Юноша молчал. Какой он еще незрелый, подумала Люсия. Типичный сорванец, подросток. Как часто его еще будут сюда помещать? Семь раз? Десять? Такая уж ее работа: скажи то да это, напиши это да то, отвечай на вопросы. Чем отличается птица от дерева? И что бы она сама на это ответила? То, что птица может поселиться на дереве, а дерево на птице нет?
Она, Люсия, психолог с высшим образованием, незамужняя, двадцати семи лет, с явной примесью татарской крови. Среднего роста, темнолица, бюстгальтер застегивается на целых три пуговицы. Набухшие губы плотно сжаты. Кто-то из коллег мог бы добавить: дерзкая, раздражительная, скрытная. Но все это лишь самозащита, - сказал бы другой, на самом деле очень ранимая. Обжигается едва дотронувшись.
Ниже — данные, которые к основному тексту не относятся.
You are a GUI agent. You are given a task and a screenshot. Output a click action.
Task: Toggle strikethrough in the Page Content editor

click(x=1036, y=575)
Лукас молчал. Четвертую неделю он в этой лечебнице. Диагноз - хронический алкоголизм. Курам на смех. Наркологическое отделение - не самое плохое место. На дне рождения у друга он избил свою девчонку. Та, правда, на следующий день его уже простила, но этого и не подумал сделать ее отец, подполковник. Так что Лукасу было совсем не вредно передохнуть здесь, на городских задворках.
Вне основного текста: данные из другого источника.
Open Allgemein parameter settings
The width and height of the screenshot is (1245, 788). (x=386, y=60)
Люсия села в кресло из кожзаменителя. За окном все падали и падали листья. Их все подметал и подметал старик, похожий на приведение. Как в плохом фильме, подумалось ей. Люсия резко тряхнула черными короткими волосами:
- Лукас!
Он удивленно обернулся - чего еще? Знает же, что он не станет писать.
- Лукас, если ты писать не будешь, я запру тебя здесь. Останешься один на всю ночь, без сигарет.
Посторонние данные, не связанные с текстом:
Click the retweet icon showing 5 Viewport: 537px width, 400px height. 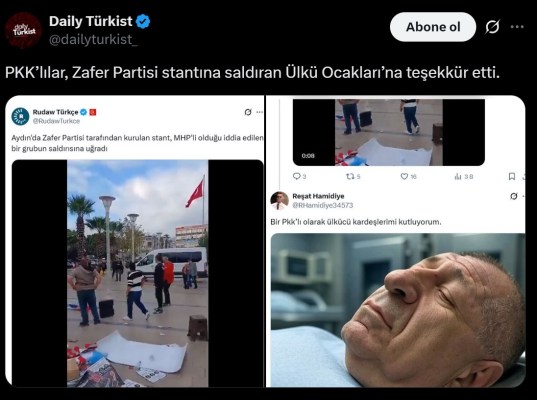tap(349, 176)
Юноша ухмыльнулся. Собственно, она не дурна, подумал он. Что делало ее старше, так это маленькие складки вокруг губ. И кожа, как у какой-нибудь индийской женщины. Вообще-то, Лукас боготворил блондинок, хотя сам больше походил на цыгана; черные, кудрявые волосы, сильное тело. Только лицо как белый мрамор. Он и Люсия даже были чем-то похожи друг друга. Обычно такие ненавидят друг друга без видимых причин.
- Хорошо. - Люсия говорила подчеркнуто спокойно, по крайней мере, так ей это казалось.
- В таком случае выполним тест.
- Что сделаем?
- Ты увидишь, малыш. Садись. Вот лист бумаги, карандаш. Ты нарисуешь мне... Ты нарисуешь человека, дерево и дом, ясно?
- Девушка, я не умею рисовать...
- Не называй меня девушкой, Лукас. Я для тебя не девушка. А ты? Есть у тебя... девушка?
Лукас демонстративно засунул обе руки под рубашку и стал чесать живот. Ну что можно ответить на такой глупый вопрос.
- Что касается рисования, тут не нужно ничего уметь. Рисуй так, как приходит в голову. Как рисуют дети. Человека, дерево и дом.
- И что получу за это?
- Что? Ты увидишь. Нарисуешь?
- Могу ли я курить?
- Ради Бога. - Люсии это уже безразлично.
- Дай мне тоже.
Лукас закурил, потом сел и начал что-то неразборчиво чирикать на чистом листе. Люсия с сигаретой в руке встала у окна. Листья продолжали падать.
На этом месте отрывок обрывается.